Question: How do I find out this number generically, i.e. if the random number generator and the floating point type are arbitrary types?

Edit: I just noticed that I could use std::generate_canonical instead, as I am only interested in random numbers of [0,1). Not sure if this makes a difference.

Answer 1

For template<class RealType, size_t bits, class URNG> std::generate_canonical the standard (section 27.5.7.2) explicitly defines the number of calls to the uniform random number generator (URNG) to be

max(1, b / log_2 R),

where b is the minimum of the number of bits in the mantissa of the RealType and the number of bits given to generate_canonical as template parameter. R is the range of numbers the URNG can return (URNG::max()-URNG::min()+1). However, in your example this will not make any difference, since you need 2 calls to the mt19937 to fill the 53 bits of the mantissa of the double.

For other distributions the standard does not provide a generic way to get any information on how many numbers the URNG has to generate to obtain one number of the distribution.

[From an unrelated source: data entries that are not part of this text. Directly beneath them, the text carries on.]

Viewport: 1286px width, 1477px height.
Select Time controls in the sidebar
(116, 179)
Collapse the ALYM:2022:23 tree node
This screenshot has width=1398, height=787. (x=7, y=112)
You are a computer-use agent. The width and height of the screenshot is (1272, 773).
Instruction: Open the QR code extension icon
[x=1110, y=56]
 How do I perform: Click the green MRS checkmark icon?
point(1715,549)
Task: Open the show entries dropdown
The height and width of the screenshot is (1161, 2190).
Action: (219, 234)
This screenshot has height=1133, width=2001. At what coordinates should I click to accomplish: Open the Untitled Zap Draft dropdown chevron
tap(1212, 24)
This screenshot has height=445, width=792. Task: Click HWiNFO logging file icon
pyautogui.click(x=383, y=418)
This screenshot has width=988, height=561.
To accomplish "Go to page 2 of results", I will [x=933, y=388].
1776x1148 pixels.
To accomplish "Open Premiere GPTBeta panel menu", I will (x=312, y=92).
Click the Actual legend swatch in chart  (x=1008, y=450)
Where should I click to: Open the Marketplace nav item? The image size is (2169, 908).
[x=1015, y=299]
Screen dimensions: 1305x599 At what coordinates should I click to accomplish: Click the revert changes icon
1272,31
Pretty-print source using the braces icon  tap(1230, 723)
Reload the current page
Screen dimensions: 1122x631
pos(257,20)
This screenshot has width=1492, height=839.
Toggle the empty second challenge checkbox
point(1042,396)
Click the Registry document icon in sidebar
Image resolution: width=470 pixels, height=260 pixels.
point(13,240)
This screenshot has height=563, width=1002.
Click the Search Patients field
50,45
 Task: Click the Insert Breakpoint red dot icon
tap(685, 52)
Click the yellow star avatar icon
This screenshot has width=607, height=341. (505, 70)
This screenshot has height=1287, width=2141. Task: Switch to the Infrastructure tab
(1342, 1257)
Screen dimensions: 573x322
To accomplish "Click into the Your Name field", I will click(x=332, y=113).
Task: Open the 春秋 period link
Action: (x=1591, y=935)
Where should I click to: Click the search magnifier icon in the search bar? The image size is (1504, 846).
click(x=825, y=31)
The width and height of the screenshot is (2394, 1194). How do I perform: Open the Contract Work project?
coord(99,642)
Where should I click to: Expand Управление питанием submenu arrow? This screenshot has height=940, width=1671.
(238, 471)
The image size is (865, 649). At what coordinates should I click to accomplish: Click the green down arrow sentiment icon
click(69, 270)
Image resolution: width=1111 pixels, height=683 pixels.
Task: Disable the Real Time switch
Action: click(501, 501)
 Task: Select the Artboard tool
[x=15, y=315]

A reason might be that for some distributions the number uniform random numbers required to generate a single number of the distribution is not fixed and may vary from call to call. An example is the std::poisson_distribution, which is usually implemented as a loop which draws a uniform random number in each iteration until the product of these numbers has reached a certain threshold (see for example the implementation of the GNU C++ library (line 1523-1528)).